If it can help, there is a GCP native backup solution for K8s.

pschmidbauer commented 4 months ago

@blackpiglet Any way how we can upvote this topic and get your proposed solution implemented as Velero basically is not usable for us as Manny properly described.

DasLeo commented 4 months ago

Isn't Velero only creating a PVC with the reference to the VolumeSnapshot?

If that's the case and the correct StorageClass (e.g. default one) is being used (which has CMEK enabled and set), I would not expect any issues.

blackpiglet commented 4 months ago

@DasLeo Exactly. For the CSI case, there should be no problem. The reported issues are related to the Velero GCP plugin scenario. The GCP plugin calls the GCP API to create volume. That cannot utilize the StorageClass configuration.

@pschmidbauer I labeled this issue with the 1.15-candidate. The Velero team will go through issues with this label during next release planning.

DasLeo commented 4 months ago

@DasLeo Exactly. For the CSI case, there should be no problem. The reported issues are related to the Velero GCP plugin scenario. The GCP plugin calls the GCP API to create volume. That cannot utilize the StorageClass configuration.

Thanks @blackpiglet for clarification. I already found the proper part in the velero-plugin-for-gcp that lacks the CMEK definition.

Is this GitHub here about the CSI only? If so, I would create a new issue in velero-plugin-for-gcp for our problem that's maybe not related to this issue.

blackpiglet commented 4 months ago

No need to create a new issue. All Velero-related project issues are tracked in this repository.

reasonerjt commented 2 months ago

@blackpiglet Let's see if have a way to implement this without having to update the snapshotter interface. For example is there a way to get the key information via Google's API or we may ask user to pass the key information via bsl/vsl or configmap.

blackpiglet commented 2 months ago

We can read the snapshot encryption key from the GCP snapshot response body, then create the disk with the snapshot encryption key should resolve this issue.

https://github.com/googleapis/google-api-go-client/blob/main/compute/v1/compute-gen.go

// Snapshot: Represents a Persistent Disk Snapshot resource.

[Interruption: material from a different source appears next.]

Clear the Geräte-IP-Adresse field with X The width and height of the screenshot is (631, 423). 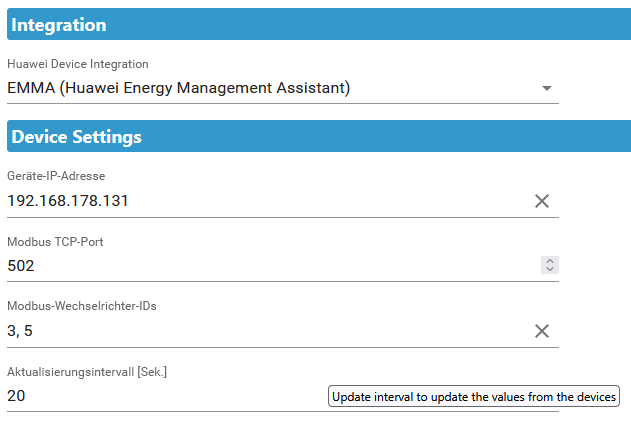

You can use
// snapshots to back up data on a regular interval. For more
// information, read Creating persistent disk snapshots.
type Snapshot struct {
    ......
    // SnapshotEncryptionKey: Encrypts the snapshot using a
    // customer-supplied encryption key. After you encrypt a snapshot using
    // a customer-supplied key, you must provide the same key if you use the
    // snapshot later. For example, you must provide the encryption key when
    // you create a disk from the encrypted snapshot in a future request.
    // Customer-supplied encryption keys do not protect access to metadata
    // of the snapshot. If you do not provide an encryption key when
    // creating the snapshot, then the snapshot will be encrypted using an
    // automatically generated key and you do not need to provide a key to
    // use the snapshot later.
    SnapshotEncryptionKey *CustomerEncryptionKey `json:"snapshotEncryptionKey,omitempty"`
    ......
blackpiglet commented 1 week ago

During implementation, I found this comment is not accurate, because the snapshot content's key is the original disk's encryption key. There is no way to find the needed key in the second StorageClass.

There are two ways to fix this issue:

Either way is not a good solution. Modifying the interface will make the older version plugin cannot work with the new version of Velero. The ConfigMap is not user-friendly enough to use.

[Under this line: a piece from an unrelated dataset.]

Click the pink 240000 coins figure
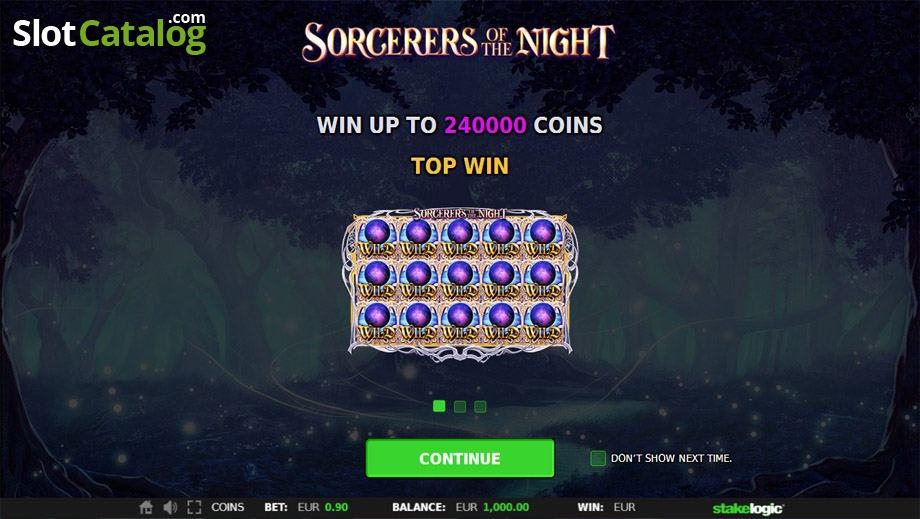Viewport: 920px width, 519px height. pyautogui.click(x=485, y=125)
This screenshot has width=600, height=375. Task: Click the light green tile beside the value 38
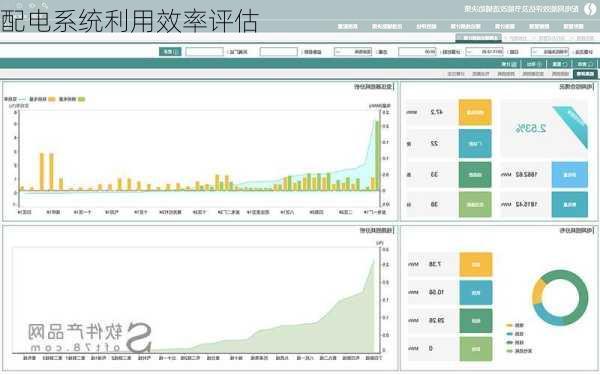[x=475, y=204]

Another thing worthy of consideration is that the Native snapshot does not use StorageClass to provision volume. There is a gap between the StorageClass mapping and the Volume Snapshotter plugins. I think leaving it as it was is another solution because the user cannot expect the StorageClass mapping work here.

We can read the snapshot encryption key from the GCP snapshot response body, then create the disk with the snapshot encryption key should resolve this issue.

https://github.com/googleapis/google-api-go-client/blob/main/compute/v1/compute-gen.go

// Snapshot: Represents a Persistent Disk Snapshot resource. You can use
// snapshots to back up data on a regular interval. For more
// information, read Creating persistent disk snapshots.
type Snapshot struct {
    ......
  // SnapshotEncryptionKey: Encrypts the snapshot using a
  // customer-supplied encryption key. After you encrypt a snapshot using
  // a customer-supplied key, you must provide the same key if you use the
  // snapshot later. For example, you must provide the encryption key when
  // you create a disk from the encrypted snapshot in a future request.
  // Customer-supplied encryption keys do not protect access to metadata
  // of the snapshot. If you do not provide an encryption key when
  // creating the snapshot, then the snapshot will be encrypted using an
  // automatically generated key and you do not need to provide a key to
  // use the snapshot later.
  SnapshotEncryptionKey *CustomerEncryptionKey `json:"snapshotEncryptionKey,omitempty"`
    ......